然而,要研究少突胶质细胞,首先需要能够再体内体外水平对少突胶质细胞进行特异性的标记,这就需要少突胶质谱系细胞特异性的抗体(少突胶质谱系细胞指各种发育阶段的少突胶质细胞的总称,包括少突胶质前体细胞、正在分化的少突胶质细胞、成熟的少突胶质细胞)。之前的研究多以Olig2作为少突胶质谱系细胞的标记物。但是,越来越多的研究证实,Olig2并不是一个好的少突胶质谱系细胞的标记物。原因在于:首先,在神经前体细胞产生少突胶质前体细胞之前,Olig2已经表达于神经前体细胞中;其次,Olig2同时表达在新生和幼年动物的星形胶质细胞中,只在成年动物脑中才特异性标记少突胶质谱系细胞。相比之下,SOX10在中枢神经系统中只特异性标记少突胶质谱系细胞,既不标记神经前体细胞,也不标记星形胶质细胞。此外,SOX10既标记中枢神经系统的少突胶质谱系细胞,也标记外周神经系统的髓鞘形成细胞,即施旺细胞。但由于长期以来缺乏可靠的SOX10抗体,导致研究者们普遍使用Olig2作为少突胶质谱系细胞的标记物。然而,这一做法会导致研究结果的不准确甚至是错误。为了解决这一少突胶质谱系细胞的标记准确性问题,本发明提供了一种制备豚鼠SOX10多克隆抗体的制备方法,并列举了几种应用场景。
发明内容
本发明提供了一种豚鼠SOX10多克隆抗体的制备方法及其应用,以解决现有技术的上述问题。
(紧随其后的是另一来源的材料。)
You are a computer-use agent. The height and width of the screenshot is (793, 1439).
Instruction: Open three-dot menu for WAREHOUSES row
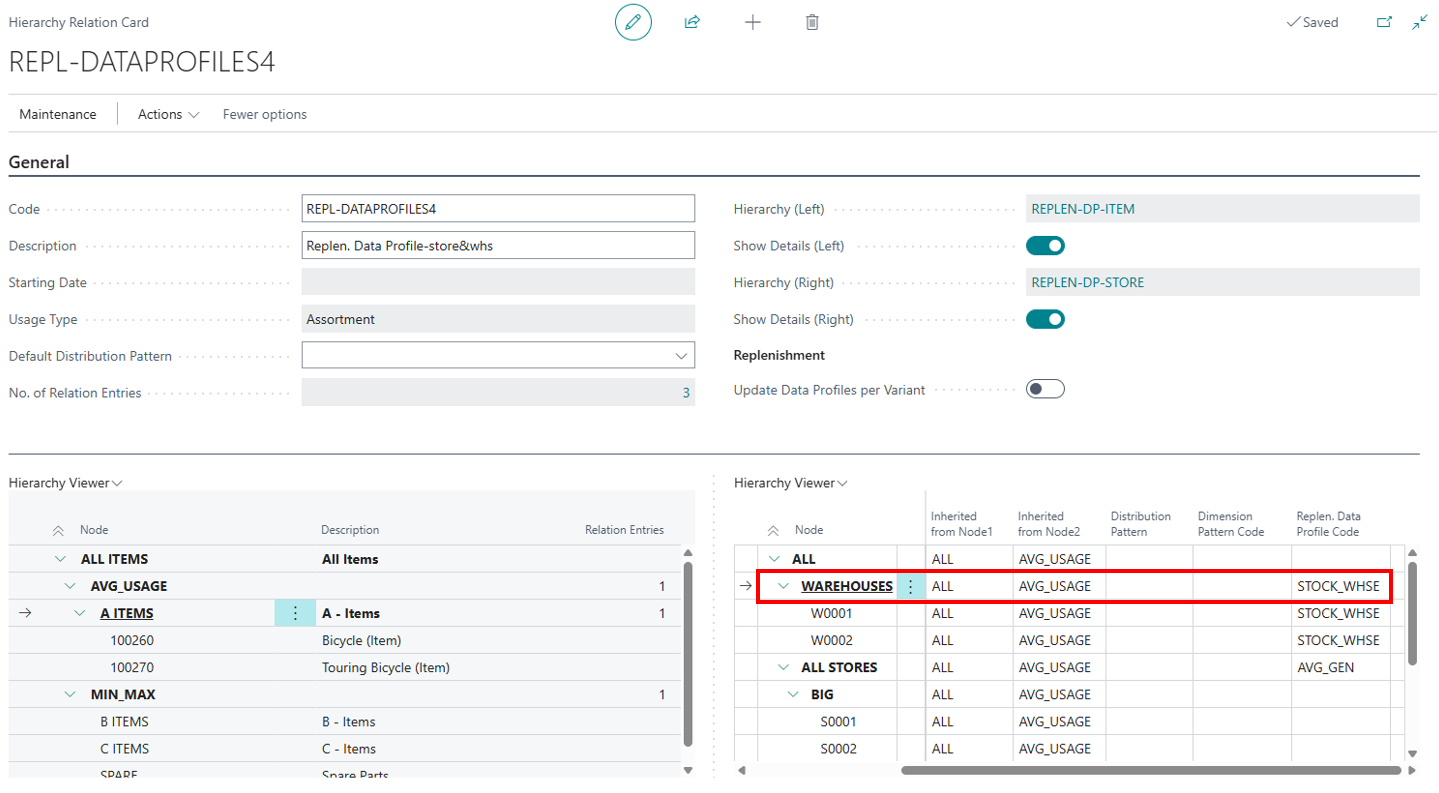click(x=910, y=586)
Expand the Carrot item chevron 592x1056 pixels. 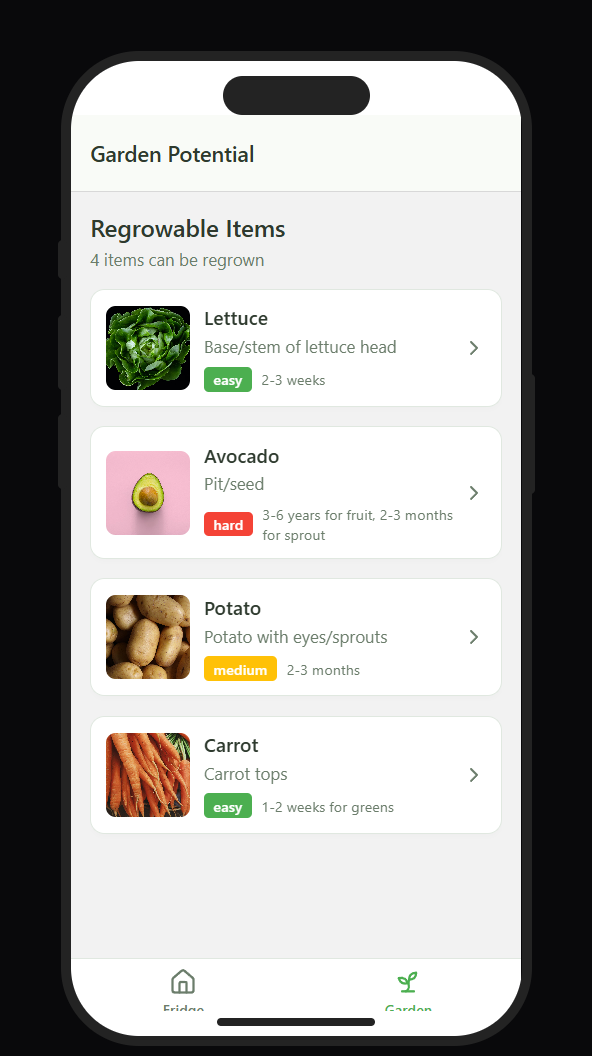pyautogui.click(x=473, y=775)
一种豚鼠SOX10多克隆抗体,抗体为SEQ ID NO.1所示核酸序列对应的蛋白产物作为抗原。
作为优选的技术方案,所述抗体为特异性识别SOX10的多克隆抗体。
作为优选的技术方案,所述抗体为豚鼠来源的SOX10的多克隆抗体。
作为优选的技术方案,所述抗体经抗原亲和纯化。
作为优选的技术方案,所述抗体特异性识别小鼠、大鼠、狗、鸡与人的SOX10蛋白,不识别SOX10的同源物SOX9与SOX8。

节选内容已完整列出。